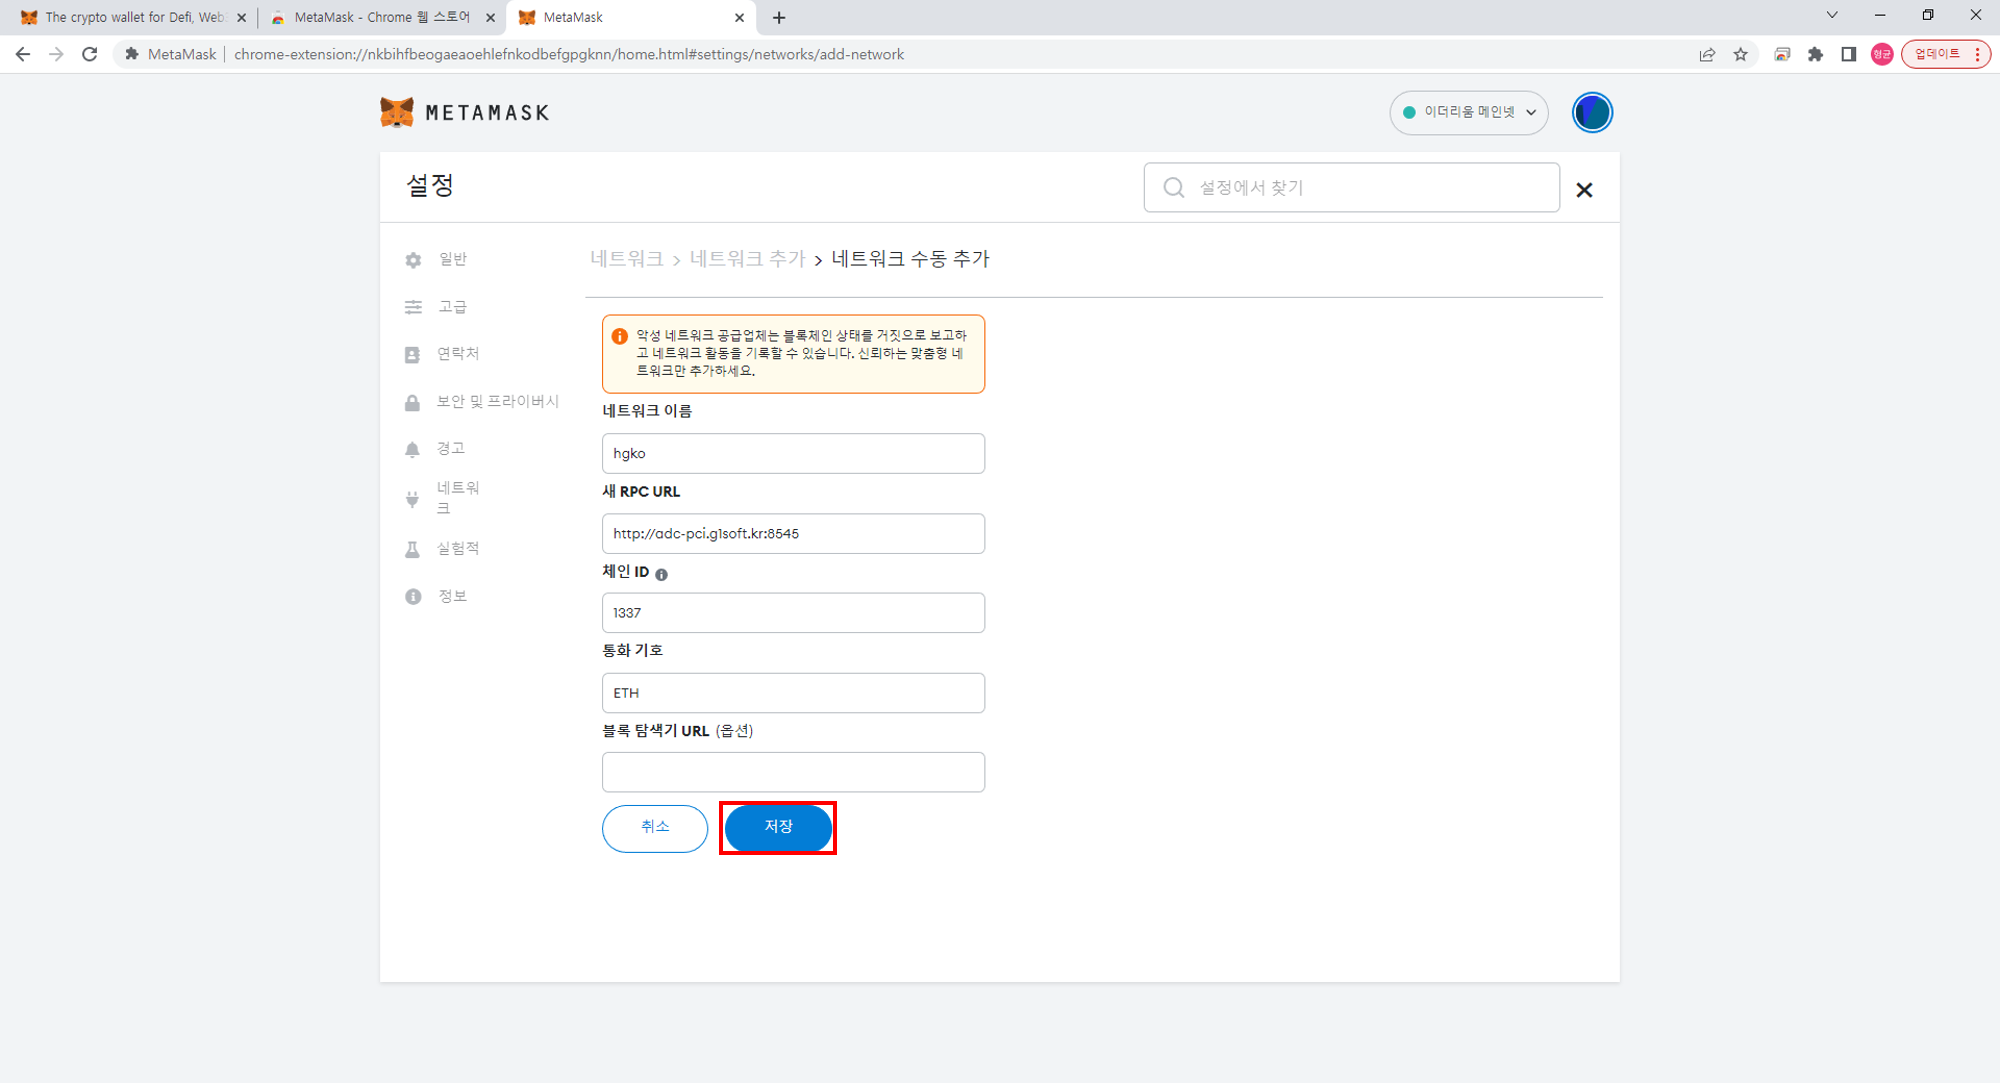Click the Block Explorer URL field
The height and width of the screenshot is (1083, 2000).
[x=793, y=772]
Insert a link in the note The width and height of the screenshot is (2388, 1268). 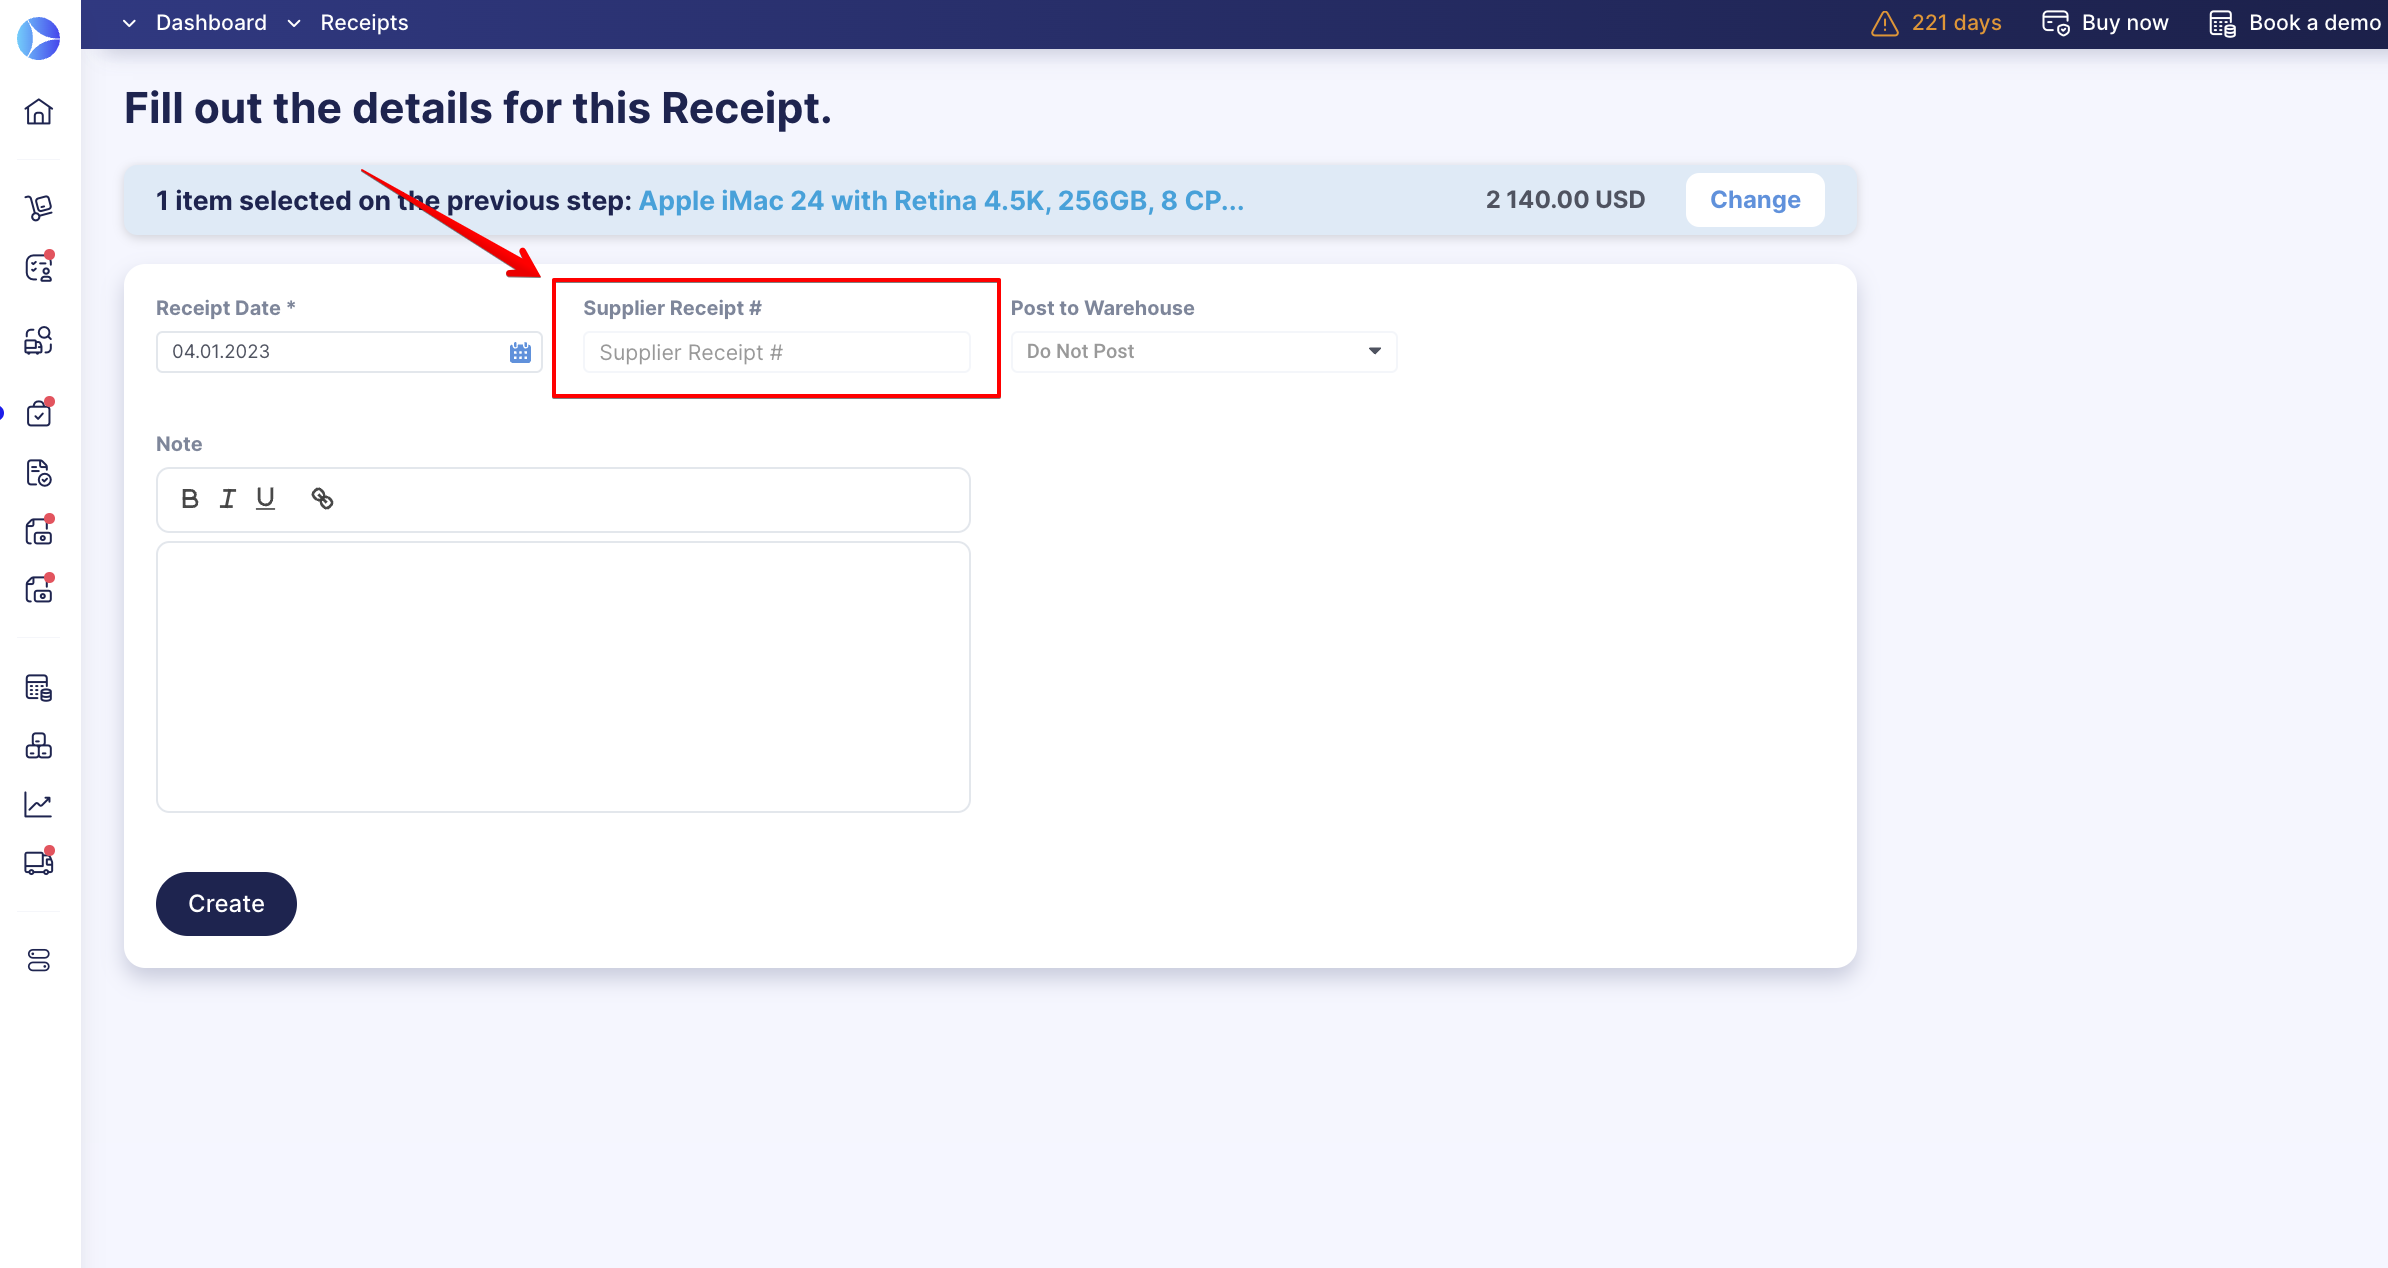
==================================================
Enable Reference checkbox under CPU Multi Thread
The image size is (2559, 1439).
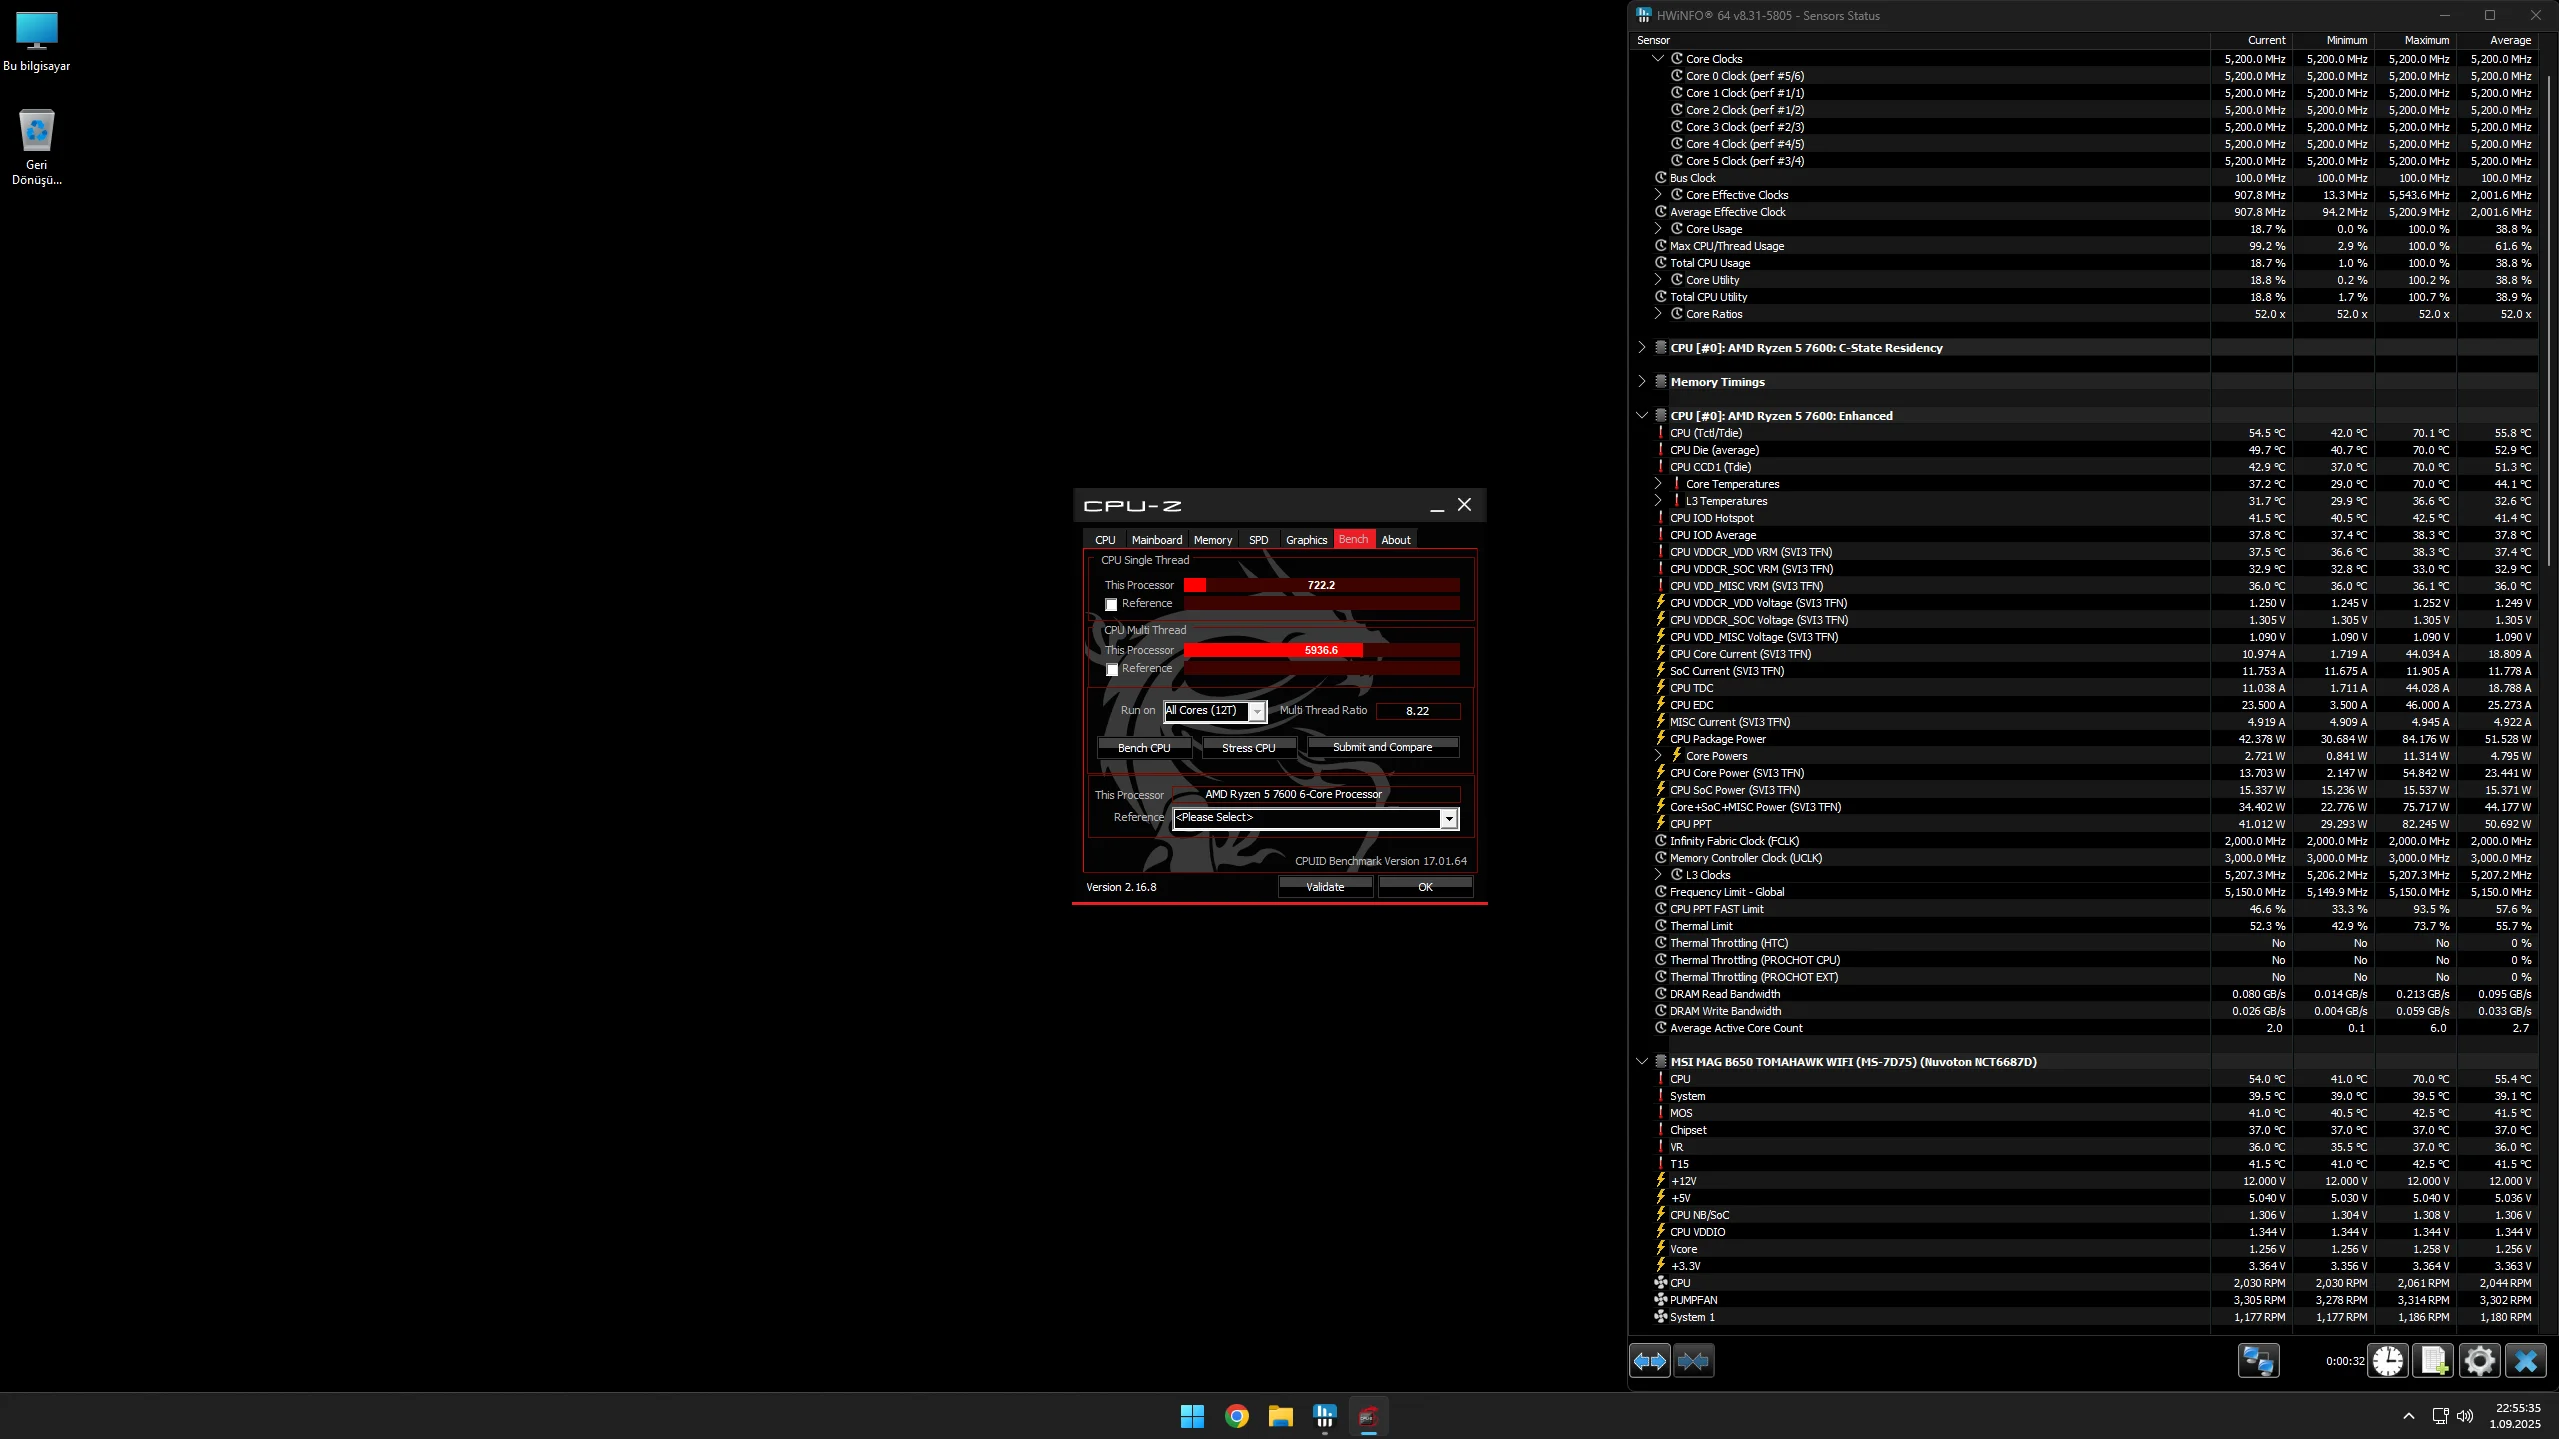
==================================================
One stretch of the lines above is wanted, from the line that contains "Enable Reference checkbox" through the line that contains "The image size is (2559, 1439).". Output it exactly.

Enable Reference checkbox under CPU Multi Thread
The image size is (2559, 1439).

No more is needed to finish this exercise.